Excuse me? You’ll seldom find a more petite couple than Phil and Ann. Big? How big?

Moments after birth

He was a gorilla. The only thing missing was Fay Wray in one of those hands. One of the OR people took me by the arm to the table where they work on the newborns. They washed him off, stuck something up his nose, and did other things I can’t recall, but I kept thinking that this is one big strong baby. I was totally unprepared for that. No wonder he wouldn’t come out the regular exit. Nine pounds, one ounce.

Then, unforgettably, I looked to my right and saw them stuffing the giblets back into his mother. So much for the curtain. Yowza. Let me tell you. That is a far cry from that mini skirt she wore when we saw Miss Saigon early on. I had a flash of the Talking Heads and snapped back to the present. We still tease each other about that.

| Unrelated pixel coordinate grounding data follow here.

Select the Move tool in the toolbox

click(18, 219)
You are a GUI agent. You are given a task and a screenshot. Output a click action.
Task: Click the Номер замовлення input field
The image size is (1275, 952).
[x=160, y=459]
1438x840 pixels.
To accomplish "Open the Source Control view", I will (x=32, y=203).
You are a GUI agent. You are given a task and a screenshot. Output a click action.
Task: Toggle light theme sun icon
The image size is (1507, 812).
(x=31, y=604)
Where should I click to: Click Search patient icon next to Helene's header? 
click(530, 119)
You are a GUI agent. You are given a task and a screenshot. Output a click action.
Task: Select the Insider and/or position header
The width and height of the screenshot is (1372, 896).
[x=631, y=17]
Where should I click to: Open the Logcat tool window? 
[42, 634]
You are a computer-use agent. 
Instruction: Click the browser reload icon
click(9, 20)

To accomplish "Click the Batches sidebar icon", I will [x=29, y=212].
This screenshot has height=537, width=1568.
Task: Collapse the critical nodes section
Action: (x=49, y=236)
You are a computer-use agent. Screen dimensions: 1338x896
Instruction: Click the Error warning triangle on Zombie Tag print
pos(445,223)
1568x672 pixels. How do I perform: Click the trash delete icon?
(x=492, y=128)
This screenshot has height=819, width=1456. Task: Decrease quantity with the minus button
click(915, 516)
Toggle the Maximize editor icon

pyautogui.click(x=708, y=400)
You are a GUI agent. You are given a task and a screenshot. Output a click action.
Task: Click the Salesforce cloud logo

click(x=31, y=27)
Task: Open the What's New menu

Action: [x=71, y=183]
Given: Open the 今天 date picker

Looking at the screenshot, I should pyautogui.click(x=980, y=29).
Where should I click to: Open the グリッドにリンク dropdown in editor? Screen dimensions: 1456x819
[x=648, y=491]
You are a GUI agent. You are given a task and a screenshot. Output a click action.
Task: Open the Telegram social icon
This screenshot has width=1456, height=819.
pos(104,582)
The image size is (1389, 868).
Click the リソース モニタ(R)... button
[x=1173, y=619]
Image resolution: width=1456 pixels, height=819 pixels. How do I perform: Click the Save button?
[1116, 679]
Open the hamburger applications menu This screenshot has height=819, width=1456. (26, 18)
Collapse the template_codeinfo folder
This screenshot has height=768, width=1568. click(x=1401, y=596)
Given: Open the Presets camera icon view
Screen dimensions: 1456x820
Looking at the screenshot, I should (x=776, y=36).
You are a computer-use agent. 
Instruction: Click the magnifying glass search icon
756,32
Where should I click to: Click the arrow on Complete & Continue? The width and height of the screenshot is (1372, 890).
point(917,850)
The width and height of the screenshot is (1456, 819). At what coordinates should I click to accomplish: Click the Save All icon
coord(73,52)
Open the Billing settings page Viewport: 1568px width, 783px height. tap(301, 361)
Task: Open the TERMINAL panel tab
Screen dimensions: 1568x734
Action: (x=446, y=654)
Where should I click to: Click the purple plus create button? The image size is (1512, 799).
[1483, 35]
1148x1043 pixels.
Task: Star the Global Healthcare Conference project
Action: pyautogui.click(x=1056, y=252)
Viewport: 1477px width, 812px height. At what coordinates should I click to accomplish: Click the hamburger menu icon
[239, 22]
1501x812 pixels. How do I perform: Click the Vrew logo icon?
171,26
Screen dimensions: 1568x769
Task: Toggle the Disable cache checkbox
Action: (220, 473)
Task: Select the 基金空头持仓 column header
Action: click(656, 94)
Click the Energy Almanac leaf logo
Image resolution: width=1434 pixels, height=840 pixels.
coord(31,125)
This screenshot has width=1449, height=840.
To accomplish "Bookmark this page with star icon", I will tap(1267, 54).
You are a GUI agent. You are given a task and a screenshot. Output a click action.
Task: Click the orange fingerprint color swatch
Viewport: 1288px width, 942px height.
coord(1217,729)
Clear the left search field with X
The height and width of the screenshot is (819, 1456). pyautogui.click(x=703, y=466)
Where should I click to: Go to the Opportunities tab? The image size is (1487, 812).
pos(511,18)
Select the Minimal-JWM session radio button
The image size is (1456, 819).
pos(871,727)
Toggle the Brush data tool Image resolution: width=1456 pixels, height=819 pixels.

Ann had seen Luke but (I got the frog from my throat and said his name  by now) then she was rushed to post-op and it would be hours before she could finally hold him. I was with him the rest of the time as he was wheeled to the incubator, where they put goop on his eyes, gave him a shot of something, and in general antagonized the hell out of him. It is great that New York Hospital allows fathers to be with the babies as they do all the post birth stuff. I felt like I was backstage at a Pink Floyd Concert. We weren’t alone, and I saw these other new fathers who were a foot taller than I with their kids who were far smaller than mine. Ironic.

In recovery, Ann was shivering, which is a common post-op thing. She wouldn’t get to hold Luke until about 5 hours after the delivery.

First hug

I recall how she buried her face in his hair (which he would soon lose), and then looked up at me and asked "can we have ten more?" On a day of being shocked and amazed, that blew me away. Was she suffering from amnesia? Why would ANYONE want to go through that ordeal again? What a woman. I still recall the feelings of joy and relief.

As cliche as it sounds, these three years have flown by. We have savored every moment. Luke is a very happy little boy, a great big brother to his siblings, and a wonderful grandson. We love being this little boy’s Mom and Dad.